CNBC: U.S. natgas futures edge lower after five-week spot high
NEW YORK (Reuters) - U.S. natural gas futures edged lower early Wednesday after climbing in electronic trade to their highest level in nearly five weeks.
Technical buying and expectations for another light weekly inventory build helped push prices above $3 per million British thermal units late Tuesday and in overnight electronic trade.
But most traders remained concerned that prices cannot sustain a rally over $3, the level at which gas loses much of its appeal over coal for power generation, especially during the low-demand autumn "shoulder" period.
In addition, most shut-in production from Hurricane Isaac had returned to normal this week.
Shut-in offshore Gulf of Mexico gas from Isaac had been reduced to less than 5 percent of daily production, or 213 million cubic feet, by Tuesday, a government report showed.
At the height of the outages in late August, the storm had shut more than 70 percent of daily offshore production, or more than 3.26 billion cubic feet.
The U.S. Energy Information Administration on Wednesday said it revised upward peak U.S. working natural gas storage capacity by about 3.3 percent from last year's estimate.
As of April 2012, EIA said demonstrated peak capacity - the sum of the highest working gas inventory level observed in each reporting facility over the last five years - climbed 136 billion cubic feet to 4.239 trillion cubic feet.
As of 9:02 a.m. EDT (1302 GMT), front-month October natural gas futures on the New York Mercantile Exchange were at $2.967 per mmBtu, down 2.5 cents, or less than 1 percent.
The nearby contract peaked at $3.277 in late July, its highest mark since December.
The National Weather Service's six- to 10-day outlook issued on Tuesday again called for below-normal temperatures for most of the mid-Continent and above-normal readings along both coasts.

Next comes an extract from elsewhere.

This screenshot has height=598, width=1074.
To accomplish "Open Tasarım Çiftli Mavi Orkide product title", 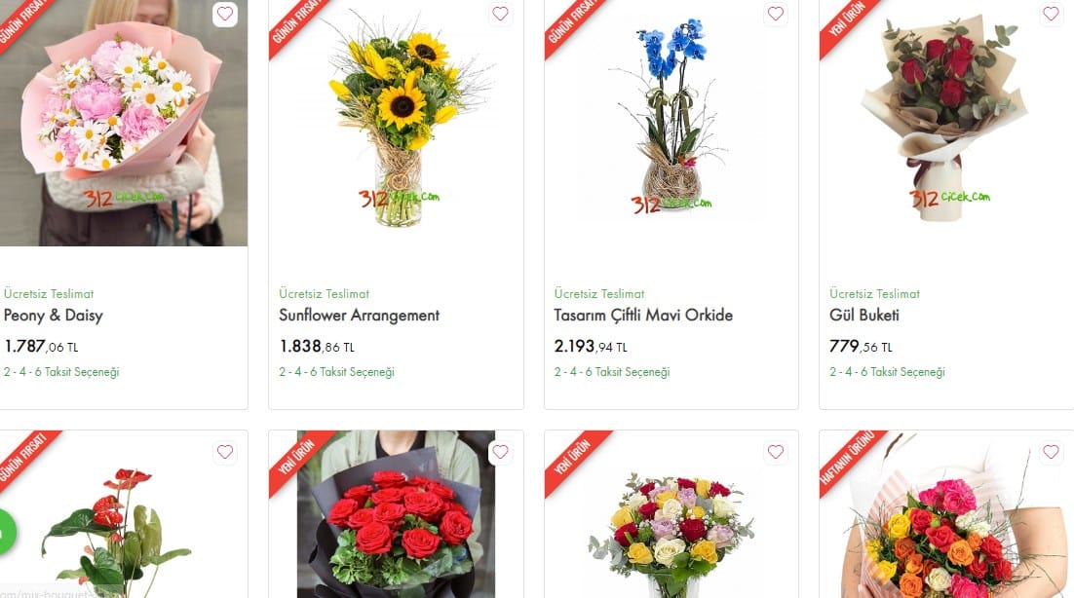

On the nuclear front, outages totaled 9,100 megawatts, or 9 percent of U.S. capacity, on Wednesday, up from 8,900 MW a year ago and a five-year outage rate of about 7,400 MW.
SMALL WEEKLY BUILD BUT STORAGE STILL BLOATED
Shut-in gas production from Isaac curbed last week's inventory build and should do the same to this week's injection, traders said.
Last week's EIA storage report showed domestic gas inventories rose the previous week by 28 bcf to 3.402 tcf.
The build was below Reuters poll estimates for a 36 bcf build and well below the year-ago gain of 62 bcf and the five-year average increase for the week of 60 bcf.
(Storage graphic: http://link.reuters.com/mup44s)
It was the 18th time in 19 weeks that the weekly inventory build came in below the seasonal norm, having only exceeded the norm last week.
While a huge inventory surplus from the start of the injection season has been sliced by more than half, storage remains 395 bcf, or 13 percent, above last year's levels and 329 bcf, or nearly 11 percent, above the five-year average level.
Stocks are at levels that still offer a huge cushion that can help offset any weather-related spikes in demand or further supply disruptions from storms.
Early injection estimates for this week's EIA storage report range from 22 to 37 bcf, versus a year-earlier gain of 80 bcf and a five-year average build of 72 bcf for that week.
DRILLING RIGS SINK TO 13-YEAR LOW
Baker Hughes gas drilling rig data last week showed the number of rigs drilling for natural gas in the United States slid by 21 to a 13-year low of 452.
(Graphic: http://r.reuters.com/dyb62s)
The count was down for the 14th time in 16 weeks. The nearly steady decline in gas-directed drilling over the last 10 months has fed expectations that producers were getting serious about stemming the flood of record supplies. But so far there is little evidence that gas output is slowing.